From brain bioenergetics to hypothalamic glucoregulation: A shared-systems hypothesis for intrinsic dysglycemia in schizophrenia
摘要
Dysglycemia and type 2 diabetes occur at markedly elevated rates in people with schizophrenia-spectrum disorders, contributing substantially to the 15–20 year mortality gap seen in this population. Although antipsychotic medications and lifestyle factors are important contributors, convergent data indicate that a component of this metabolic liability is intrinsic to the illness itself. In this review, we synthesize evidence that schizophrenia is associated with multi-level perturbations in brain bioenergetic function, including glucose transport, glycolytic flux, astrocyte–neuron lactate shuttling, insulin signalling, mitochondrial oxidative capacity, and redox/proteostatic stress pathways. Because fast synaptic transmission operates near energetic limits, these perturbations offer a mechanistically coherent route to NMDA-receptor-dependent network dysfunction and downstream dopaminergic dysregulation. We propose a unifying brain-to-periphery framework in which these same bioenergetic modules are redeployed in hypothalamic and brainstem circuits that regulate hepatic glucose production and peripheral glucose disposal. Deficits in central glucose/lactate sensing, insulin action, mitochondrial function, NMDA receptor signaling, and dopaminergic transmission are proposed as convergent routes through which impaired central glucoregulation may drive peripheral dysglycemia, a model reinforced by immunometabolic stress programs, pleiotropic signalling nodes, and emerging evidence of hypothalamic abnormalities in schizophrenia.
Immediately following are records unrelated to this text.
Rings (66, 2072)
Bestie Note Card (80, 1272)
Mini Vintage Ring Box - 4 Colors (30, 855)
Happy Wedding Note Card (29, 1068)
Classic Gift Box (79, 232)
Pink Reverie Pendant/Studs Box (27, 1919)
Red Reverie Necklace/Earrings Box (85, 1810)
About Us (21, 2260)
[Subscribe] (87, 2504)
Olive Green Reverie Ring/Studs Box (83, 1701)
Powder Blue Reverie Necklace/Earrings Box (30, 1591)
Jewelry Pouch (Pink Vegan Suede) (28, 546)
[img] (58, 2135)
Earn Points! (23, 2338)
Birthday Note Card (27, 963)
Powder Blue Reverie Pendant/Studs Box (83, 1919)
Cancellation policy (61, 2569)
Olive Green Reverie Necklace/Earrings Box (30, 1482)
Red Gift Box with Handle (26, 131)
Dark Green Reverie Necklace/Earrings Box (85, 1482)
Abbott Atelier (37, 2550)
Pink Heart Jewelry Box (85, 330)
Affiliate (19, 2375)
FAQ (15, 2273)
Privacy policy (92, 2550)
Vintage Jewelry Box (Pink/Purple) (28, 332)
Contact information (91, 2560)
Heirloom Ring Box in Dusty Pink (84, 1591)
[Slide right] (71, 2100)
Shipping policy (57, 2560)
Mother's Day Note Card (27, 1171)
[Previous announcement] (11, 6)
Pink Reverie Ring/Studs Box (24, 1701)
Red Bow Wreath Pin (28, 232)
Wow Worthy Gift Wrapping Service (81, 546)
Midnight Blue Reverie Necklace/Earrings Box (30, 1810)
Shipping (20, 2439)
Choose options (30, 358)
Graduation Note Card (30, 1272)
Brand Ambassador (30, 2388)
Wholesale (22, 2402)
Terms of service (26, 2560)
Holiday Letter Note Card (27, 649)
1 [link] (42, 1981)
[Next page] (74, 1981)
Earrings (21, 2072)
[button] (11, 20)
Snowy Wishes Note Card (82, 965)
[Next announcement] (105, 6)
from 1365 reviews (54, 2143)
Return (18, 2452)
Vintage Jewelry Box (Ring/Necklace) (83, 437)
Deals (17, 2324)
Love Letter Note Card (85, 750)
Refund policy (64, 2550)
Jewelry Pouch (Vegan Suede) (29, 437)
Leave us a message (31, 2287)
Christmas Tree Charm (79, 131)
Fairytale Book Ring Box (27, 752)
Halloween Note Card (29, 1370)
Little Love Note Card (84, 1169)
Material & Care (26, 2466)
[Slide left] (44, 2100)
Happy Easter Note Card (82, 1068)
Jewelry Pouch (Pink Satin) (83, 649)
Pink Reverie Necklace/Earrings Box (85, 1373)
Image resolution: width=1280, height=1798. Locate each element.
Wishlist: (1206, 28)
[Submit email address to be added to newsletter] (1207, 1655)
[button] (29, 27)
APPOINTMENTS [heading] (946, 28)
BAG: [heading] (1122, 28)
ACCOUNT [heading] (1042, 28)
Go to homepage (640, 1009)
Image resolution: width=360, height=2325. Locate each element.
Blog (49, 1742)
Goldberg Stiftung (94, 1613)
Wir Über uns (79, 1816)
In this integrated framework, dysglycemia can be understood not solely as a consequence of medication and lifestyle factors, but as a manifestation of shared intrinsic vulnerability linking the bioenergetics of information processing with whole-body metabolic control. Finally, we evaluate candidate “brain energy rescue” strategies and propose that early characterization of metabolic phenotype may help define patient subgroups most likely to benefit from targeted metabolic intervention.